AFRICINE .org
Le leader mondial (cinémas africains & diaspora)
Actuellement recensés
24 364 films, 2 562 textes
Ajoutez vos infos
EL AYEL
El Ayel (Le gosse de Tanger), de Moumen SMIHI (Maroc/France)
critique
rédigé par Jean-Marie Mollo Olinga
publié le 19/12/2005

Ce film a été présenté en avant-première internationale au Festival du Film de Marrakech 2005.

Le gosse de Tanger , titre français de El Ayel, le tout dernier film du Marocain Moumen Smihi, est-il une contribution supplémentaire au sempiternel débat sur les rapports entre tradition et modernité ?

A la lumière de ces deux concepts, le spectateur, rendu au terme des 90 minutes de ce huitième long métrage de Smihi, ne peut s'empêcher de relever le dualisme qui soutient cette œuvre. Combinaison heureuse entre le réel et l'imaginaire, El Ayel fait place nette aussi bien au documentaire qu'à la fiction.

L'histoire se situe dans les années 50 à Tanger, ville du nord du Maroc où est né le réalisateur. Si elle s'ouvre par un commentaire documenté d'images d'archives de cette époque de la "mythique zone internationale", n'est-ce pas pour mieux montrer que "celui qui se souvient est maître du temps" ? Dès cet instant, El Ayel se mue en analyse scientifique, sorte d'étude différentielle des croyances et des institutions conçues comme fondement des structures sociales.

D'un côté, l'école coranique, où les rigueurs de l'éducation religieuse poussent jusqu'à l'humiliation et à la martyrisation du corps - les séances de flagellation sont publiques ; on peut y boire de l'eau sale à partir du moment où "cela est bon pour Allah" - ; et de l'autre, l'école occidentale, où on apprend non seulement que "la science est lumière et l'ignorance une bêtise", mais aussi la morale - "l'oisiveté est la mère de tous les vices". Cet aspect du film nous rapproche de l'Aventure ambiguë de Cheikh Amidou Kane et de son hérosSamba Diallo qui, comme Larbi Salmi, subit l'éducation religieuse à l'école coranique, et fréquente l'école du "Blanc" où on apprend à "vaincre sans avoir raison". On est alors confronté ici à la formation de la personnalité d'un individu au travers de valeurs morales fondamentalement opposées. A côté de cette recherche anthropologique, se situe la dimension psychologique du film.

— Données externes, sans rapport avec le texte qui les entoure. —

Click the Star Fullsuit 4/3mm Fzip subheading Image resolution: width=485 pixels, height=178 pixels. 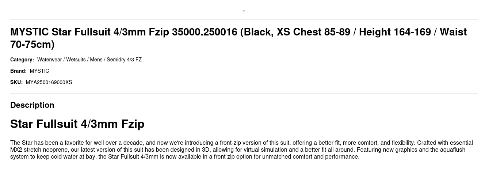coord(77,124)
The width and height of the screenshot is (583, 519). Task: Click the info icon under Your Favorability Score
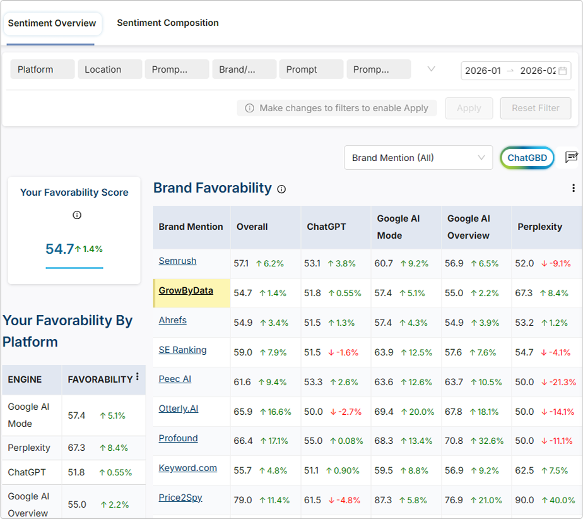pyautogui.click(x=77, y=215)
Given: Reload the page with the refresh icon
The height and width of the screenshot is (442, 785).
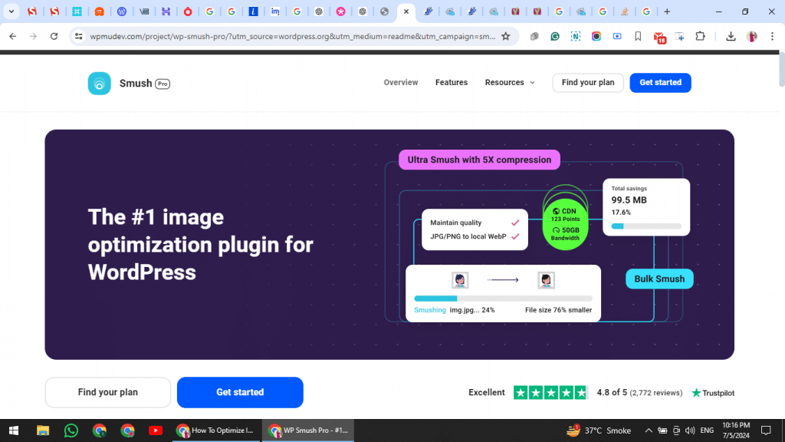Looking at the screenshot, I should point(54,36).
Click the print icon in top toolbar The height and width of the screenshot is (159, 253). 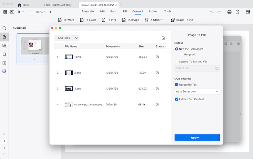[x=230, y=12]
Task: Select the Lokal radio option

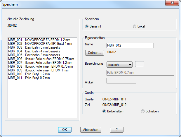Action: coord(135,26)
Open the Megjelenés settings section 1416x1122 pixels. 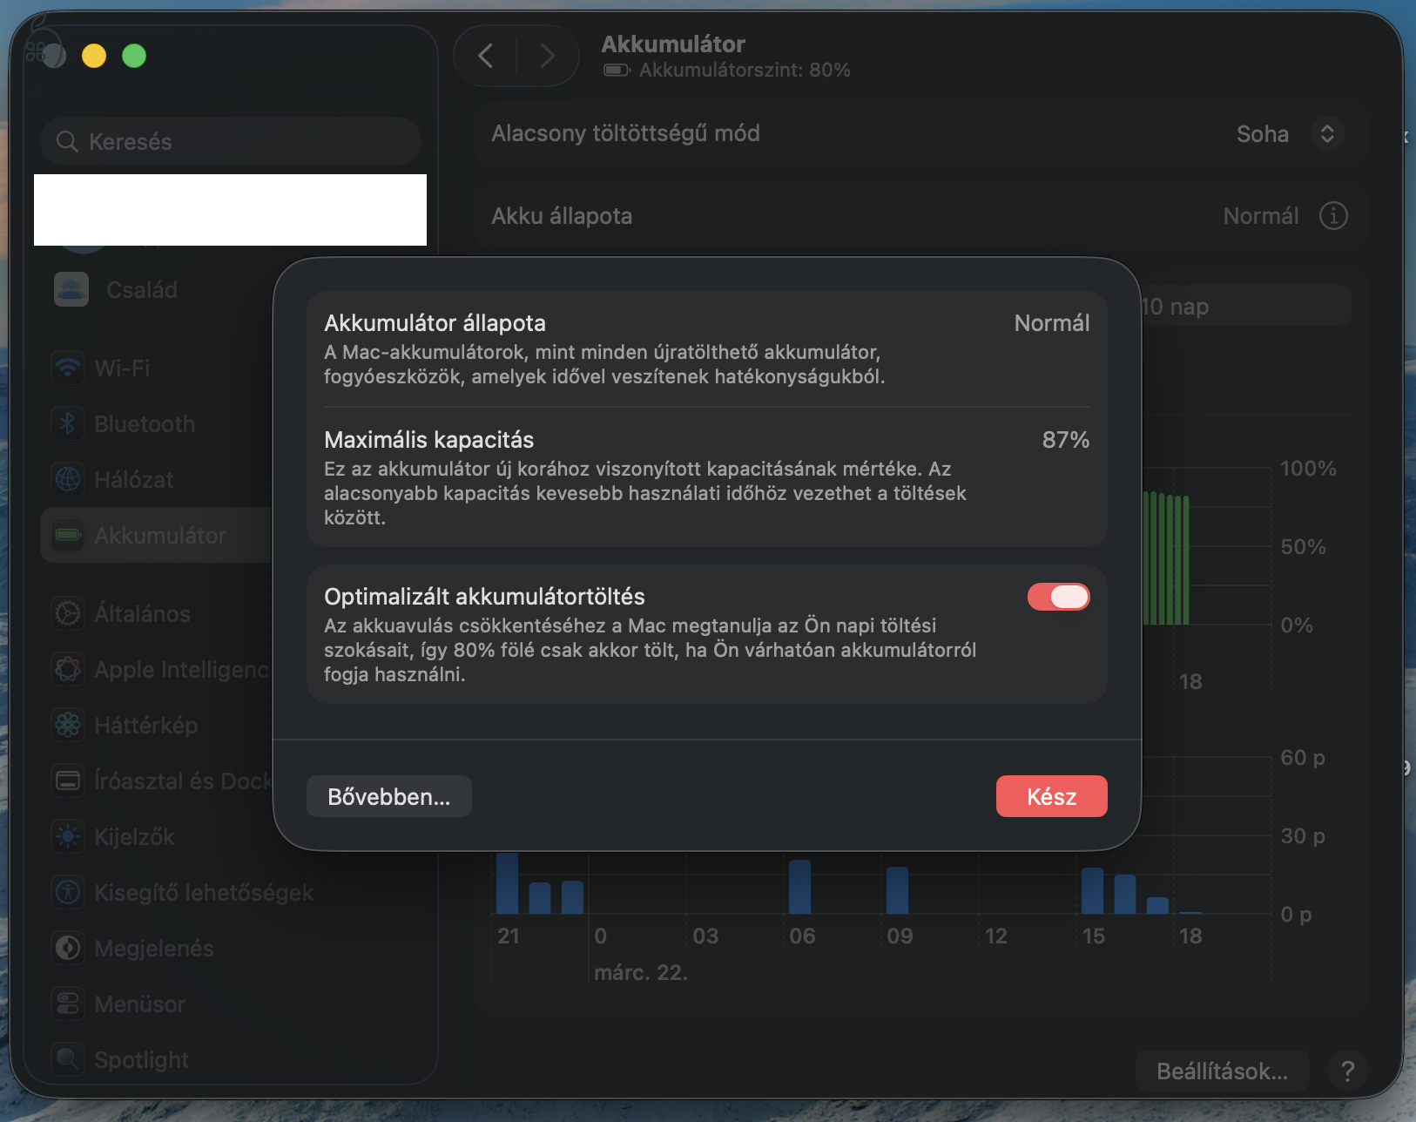pos(153,948)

Pour l'illustrer, le réalisateur commence par individualiser l'un de ses personnages, Mohamed Larbi Salmi, un môme (El Ayel) de 10 ans, interprété avec beaucoup de poésie par Abdesslam Begdouri. A travers lui, il montre comment un enfant peut être troublé par ses premiers pas dans la vie, comment il peut être ballotté entre ses instincts solitaires et grégaires à la fois, entre la révolte et la soumission, entre le monde clos de sa famille ou de ses écoles (coranique et des fils de notables) et le grand vent de la rue ou des plages, entre son amour pour une femme de loin son aînée, qu'il doit partager avec celui qu'il a pour le cinéma. Sont-ce là les conséquences d'une éducation par la douceur, celle donnée à un janséniste par un père qui ne bat pas ses enfants, qui leur laisse leur chance, et qui - tout un symbole - habite la "Rue du soleil" avec sa famille qui aspire à devenir moderne ? Et concernant l'usage des symboles dans son film, Moumen Smihi use et abuse de la tonalité bleue.

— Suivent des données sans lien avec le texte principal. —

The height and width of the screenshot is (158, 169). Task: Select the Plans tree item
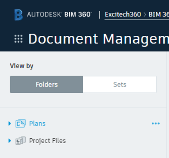[37, 124]
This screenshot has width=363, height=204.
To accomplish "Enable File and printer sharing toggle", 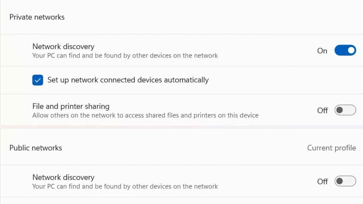I will click(x=345, y=110).
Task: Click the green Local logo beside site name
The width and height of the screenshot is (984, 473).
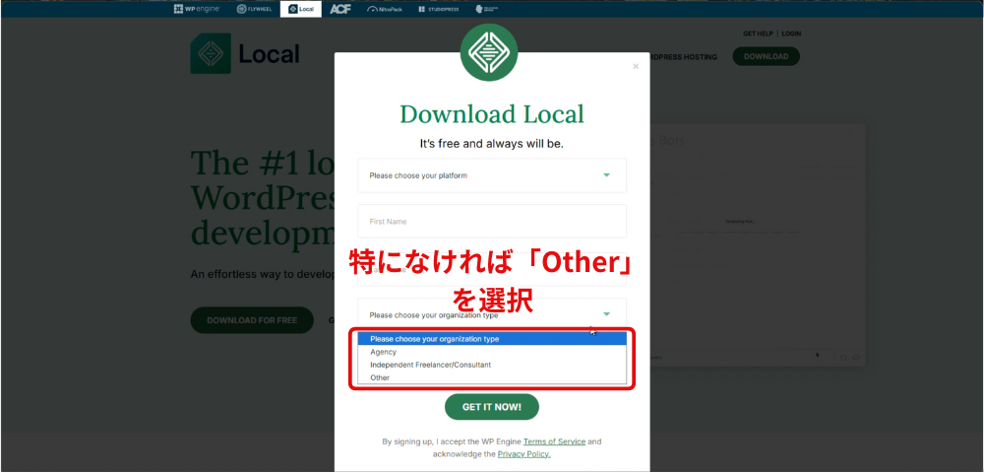Action: click(210, 54)
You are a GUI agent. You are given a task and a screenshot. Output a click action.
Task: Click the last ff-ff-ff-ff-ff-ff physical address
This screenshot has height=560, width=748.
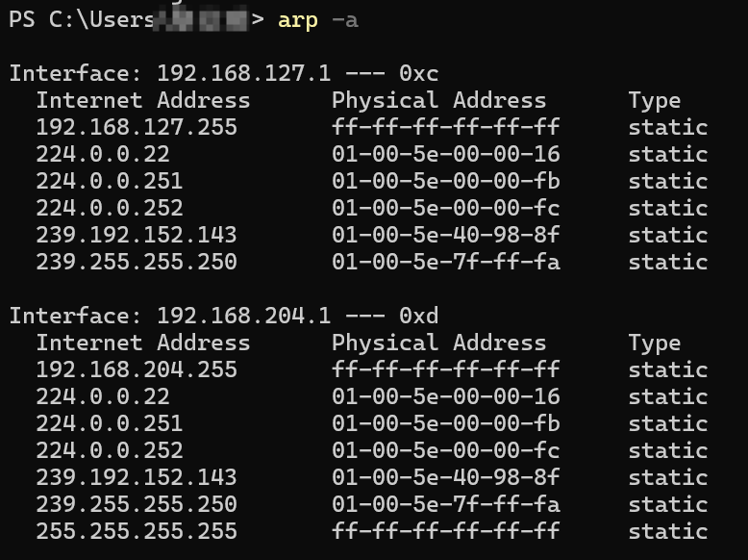[x=445, y=531]
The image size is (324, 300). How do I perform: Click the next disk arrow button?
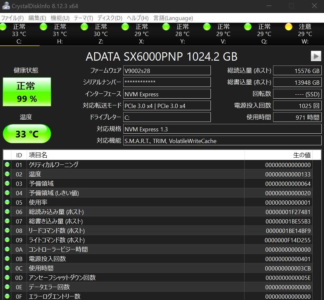[316, 56]
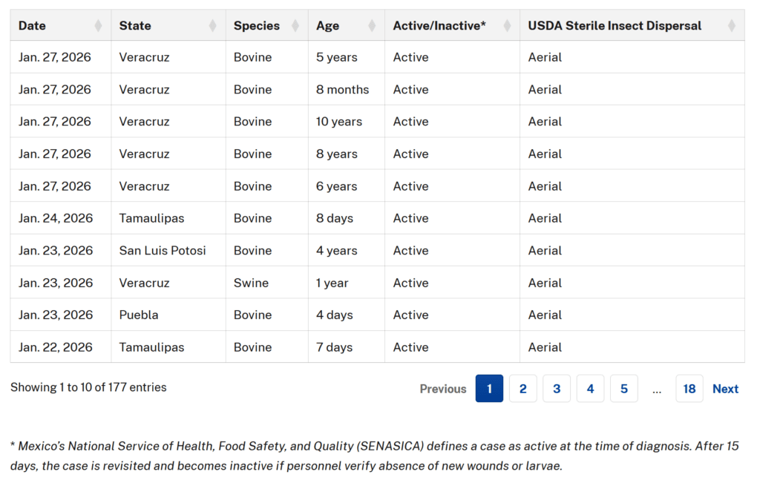Click the pagination ellipsis

pos(657,390)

Si Le gosse de Tanger montre avec beaucoup d'à-propos les caractéristiques propres à l'architecture marocaine de l'époque, l'usage du bleu vient ici renforcer l'appartenance de cette couleur au nord du Maroc dont est issu Smihi. Sous l'influence de la lumière dont elle n'est pas détachable, elle accompagne la tension musculaire qui envahit par moments les différents protagonistes. Et au final, comment comprendre l'immensité de cette mer bleue, sinon comme un besoin de liberté, d'émancipation ou d'évasion, ou encore comme l'attirance de l'infini, qui sert de catharsis "à tous ceux qui sur la terre arabe crient vivent les libertés, toutes les libertés", pour reprendre les mots du réalisateur ?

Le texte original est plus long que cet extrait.